ADNOC Gas plc and its subsidiaries announced the awarding of three enabling contracts worth $2.1 billion for an LNG pre-conditioning plant (LPP), compression facilities and transmission pipelines to supply feedstock to the Ruwais LNG Project.
The largest contract, valued at $1.24 billion for the LPP, was awarded to a consortium consisting of Engineering for the Petroleum and Process Industries (ENPPI) and PETROJET.
A $514 million contract for transmission pipelines was awarded to the China Petroleum Pipeline Engineering Corporation (CPPE-AD)
Petrofac Emirates LLC will develop the new compression facilities under a $335 million contract.
The LPP and compression facilities will be located within ADNOC Gas’ Habshan 5 plant, part of one of the world’s largest integrated gas processing complexes.

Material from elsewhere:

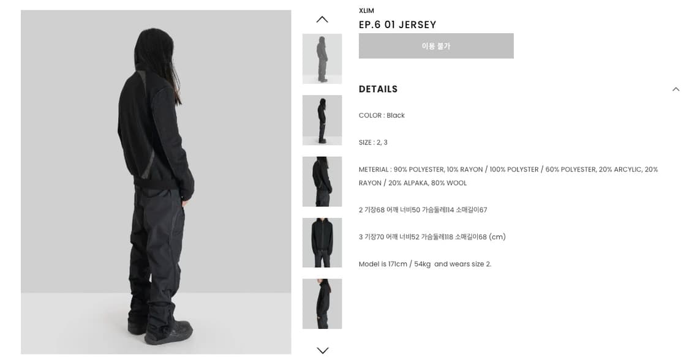Click the large main product photo
The image size is (689, 357).
[156, 182]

The five plants of the Habshan Complex have a combined capacity to process 6.1 billion standard cubic feet of gas per day. The newly awarded transmission pipelines will connect the Habshan Complex with the Ruwais LNG facility.

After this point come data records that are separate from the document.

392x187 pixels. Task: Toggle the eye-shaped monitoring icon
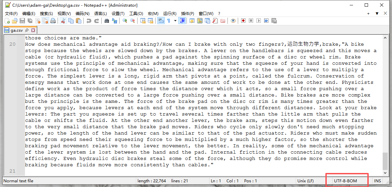coord(233,21)
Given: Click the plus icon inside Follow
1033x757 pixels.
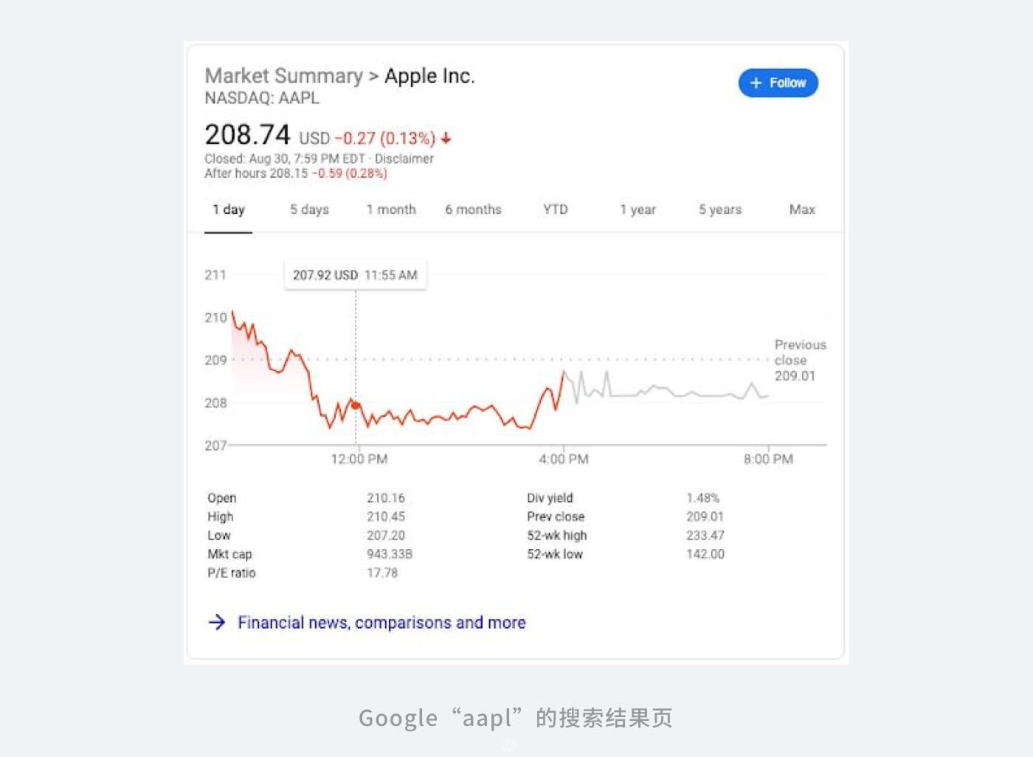Looking at the screenshot, I should [756, 83].

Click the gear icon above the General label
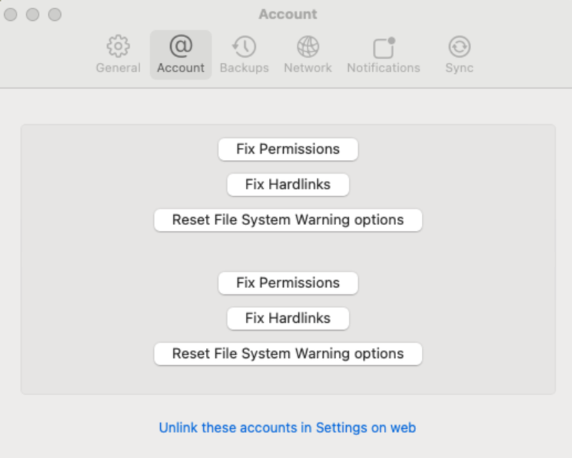click(118, 45)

ADNOC Gas is developing the Ruwais LNG project on behalf of its largest shareholder, ADNOC Group. The capital expenditure (CAPEX) for the LPP, compression facilities and transmission pipelines, does not form part of the costs previously outlined by ADNOC Gas for its intended acquisition of ADNOC’s majority stake in the Ruwais LNG project once the plant becomes operational in 2028.
Fatema Al Nuaimi, Chief Executive Officer of ADNOC Gas, said: “These contract awards reaffirm ADNOC Gas’ commitment to delivering sustainable growth and maximizing shareholder value. We are investing in world-class infrastructure and innovative technologies as we expand our capacity in LNG liquefaction and strengthen our position as a global player.